:: QUOTED PASSAGE ::
*-*-*

His responses to wine are beautifully, even seductively recorded; his descriptions of food are, surprisingly, less frequent and less memorable.
I found the admiration he records for his brother James's achievements as a capable but generally unremarkable academic touching. Here is this fellow, a good friend of the likes of Auden and James Baldwin, reverently noting the publication of his sibling's dutiful scholarly tomes. This is what true brotherly love looks like.
Olney's life was fascinating and in some respects enviable, but I can't say that overall I particularly warmed to him.
Keep in mind that for all his meticulous recording of his social life, he lay dead in his home for three days before anyone found him--and even then it was the gardener. There is a sort of grim pentimento here beneath this self portrait--the artist as lonely, besotted misanthrope. How sad!
If you want to know more about Richard Olney (as I also did), you may be unsatisfied. The impression the book gives is of a very private man who never really reveals himself and who was in the end disappointed by life. Also, the writing is, to be honest, not really up to the standards that he sets in his other books: this reads more like a draft than a finished book, which it may very well be, since he died before publishing it - but even so, I suspect that he was simply not very comfortable with autobiography as a genre.

*-*-*

:: EXERCISE INSTRUCTIONS ::
A - From the Olney review, list every person identified by name.
B - In the Olney review, rewrite the passage starting at "If you want" and ending at "as a genre.", replacing "draft" with "sketch".

:: INFORMATION SHOWN ::

*-*-*

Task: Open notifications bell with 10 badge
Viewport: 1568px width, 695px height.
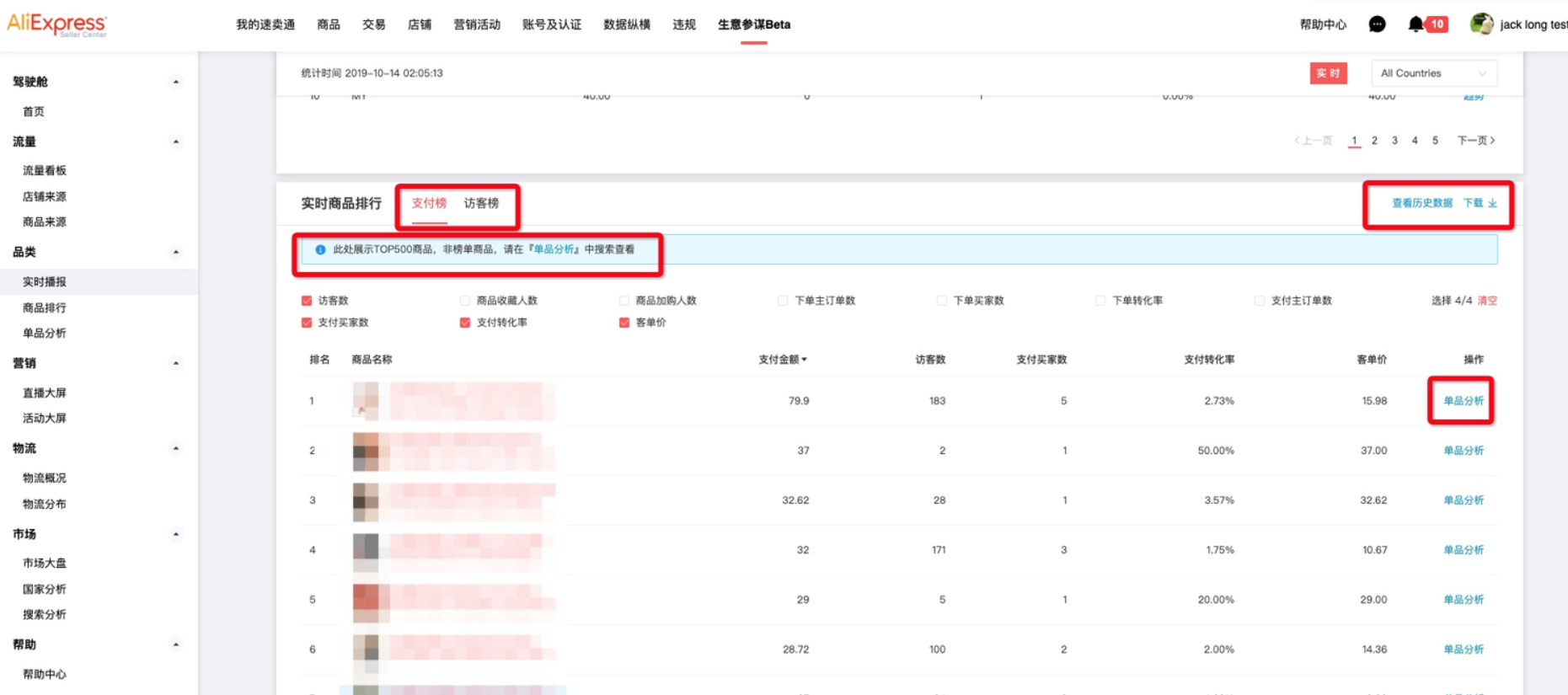Action: click(1416, 24)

*-*-*

:: RESULTS BY TASK ::
A - Richard Olney; James, his brother; Auden; James Baldwin

B -
If you want to know more about Richard Olney (as I also did), you may be unsatisfied. The impression the book gives is of a very private man who never really reveals himself and who was in the end disappointed by life. Also, the writing is, to be honest, not really up to the standards that he sets in his other books: this reads more like a sketch than a finished book, which it may very well be, since he died before publishing it - but even so, I suspect that he was simply not very comfortable with autobiography as a genre.